Adding insult to injury, AMD appears poised to benefit from the turmoil surrounding its rival. AMD posted a profit in its second quarter, meeting its forecasted guidance. The company’s data center business recorded substantial growth, driven by shipments of its Instinct GPUs and EPYC CPUs.
Judging from Gelsinger’s statements, Intel appears steadfast on staying on course with its AI strategy and its moves to grow its foundry business. Gelsinger stated in his memo, “We must continue to drive our IDM 2.0 strategy, which remains the same: re-establish process technology leadership; invest in at-scale, globally resilient supply chain by expanding manufacturing capacity in the U.S. and EU; become a world-class, leading-edge foundry for internal and external customers; rebuild product portfolio leadership; and deliver AI Everywhere.”
Analysts Skeptical
But Intel’s strategy to turn around its business may be flawed. Analyst Michael Del Monte, on the site Seeking Alpha, commented on Intel’s attempts to become a foundry services supplier. “I have reason to believe that management is beginning to realize that acting as the outsourced foundry of choice isn’t as appealing to competing chip designers, as capital deployed to their foundry business will not be as pre-emptive and more reactionary to new business. This cautious approach can potentially be a double-edged sword in which Intel is making the attempt to draw in new business to their foundry services while becoming more hesitant on making capital investments to make their foundry business an appealing option when compared to Taiwan Semiconductor.”
Del Monte added, “Given the more realistic expectations that Intel Foundry Services may not be as grandiose as initially discussed, I believe management will refocus spending in the segment from hyper-growth, tech-like spending to a more disciplined approach. This factor may lead to significant improvements to operating margins and may in turn pull forward profitability on the back of lower revenue expectations.”

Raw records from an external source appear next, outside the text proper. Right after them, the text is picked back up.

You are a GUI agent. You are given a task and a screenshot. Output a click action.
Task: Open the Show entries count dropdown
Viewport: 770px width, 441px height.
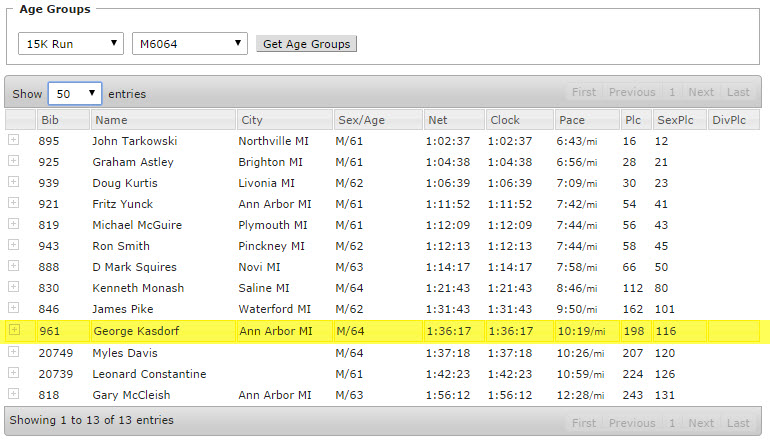[74, 93]
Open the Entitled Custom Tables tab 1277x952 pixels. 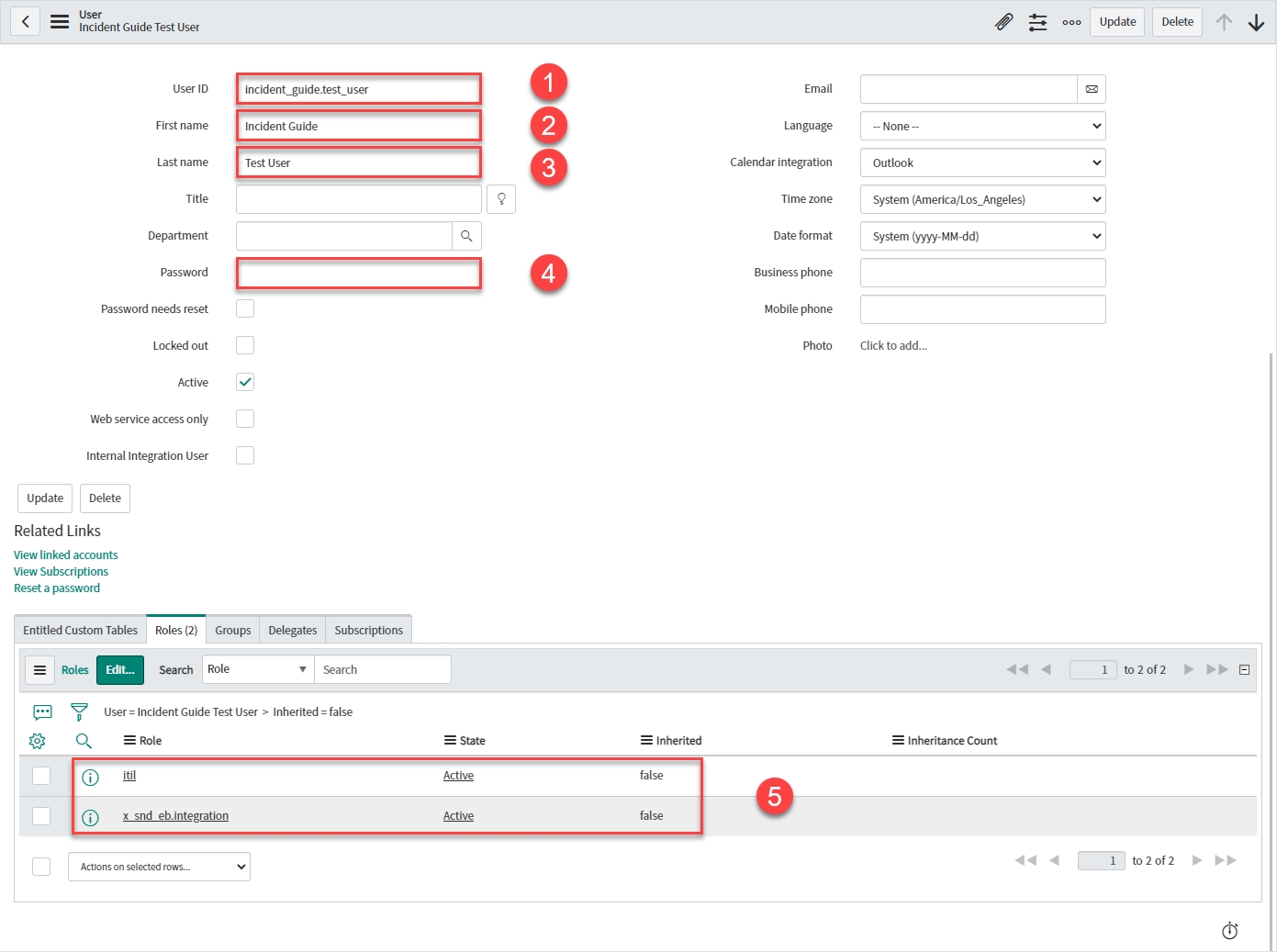tap(80, 630)
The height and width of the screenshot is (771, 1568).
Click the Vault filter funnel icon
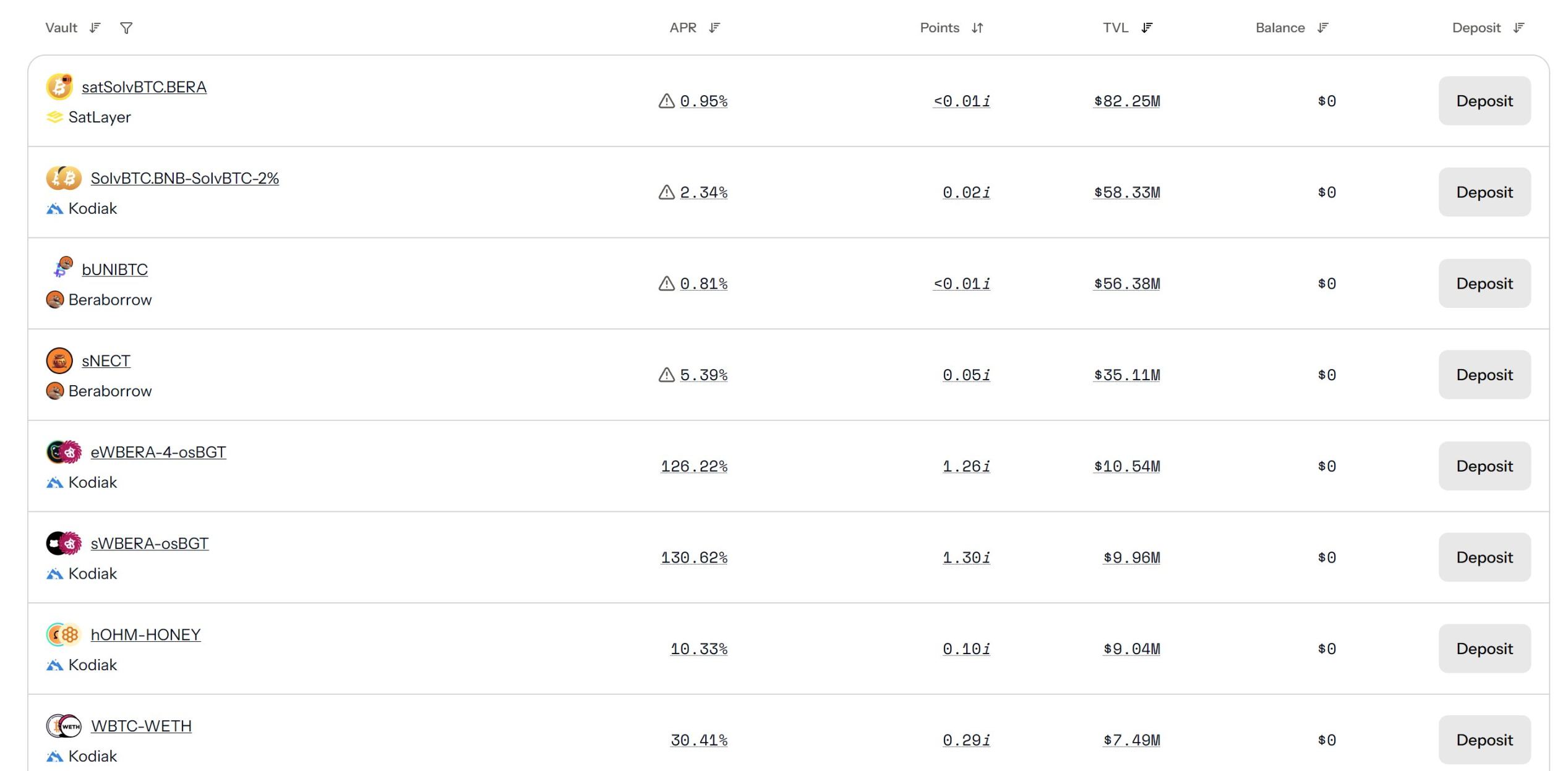tap(126, 28)
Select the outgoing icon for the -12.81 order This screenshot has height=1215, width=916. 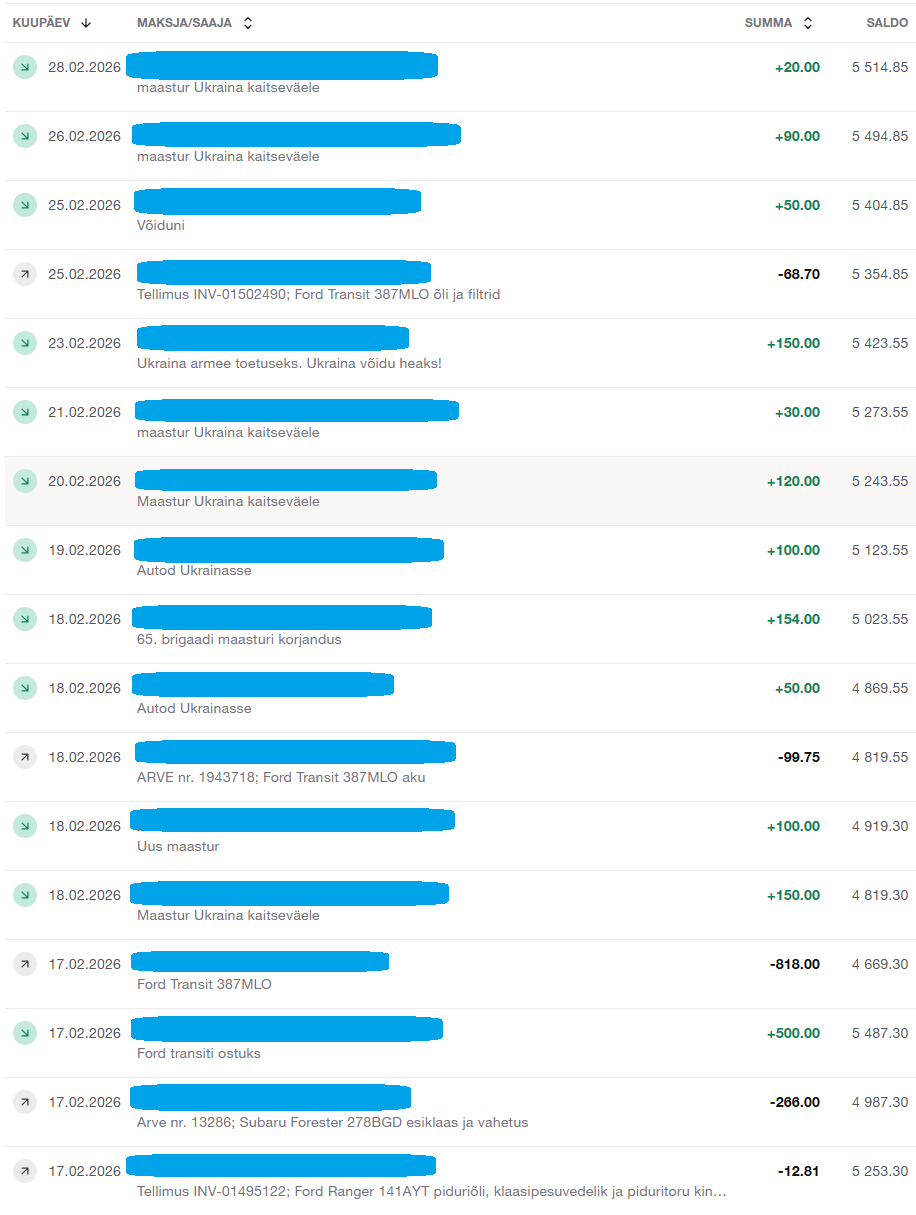[x=24, y=1171]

Intel’s strategy also came under fire from Rasoli Research, in another report on Seeking Alpha. Analyst Milad Rasoli noted, “Intel's pivot to the foundry business is extremely capital intensive and requires years for a proper infrastructure to be built out. More so, in the meantime, Intel is required to finance their tremendous losses by taking on additional debt or issuing shares, both of which greatly harm shareholder equity. “
Nor has Intel’s pivot to AI reaped the rewards the company had hoped for. Rasoli said in his report, “Intel's fundamental business is flawed and cannot get out of its own way currently. Somehow, in a time of AI boom, Intel's DCAI segment (Data Center & Artificial Intelligence) has had declining revenues and collapsing margins showcased in their recent quarter (6% decline in revenues and a 40% decline in operating income). Even scarier, Intel's Cloud Computing Group only grew their revenues 6.8%, at a time when AMD (AMD) and Nvidia (NVDA) have grown their CCG segments by triple digits.”
Lackluster Outlook
Intel’s third-quarter outlook is not likely to excite its followers and shareholders. The company is projecting revenue of $12.5 billion to $13.5 billion, with a GAAP net loss of 24 cents per share. The company is also suspending its stockholder dividend and will review all of its operations, hinting that additional restructuring may not be out of the question.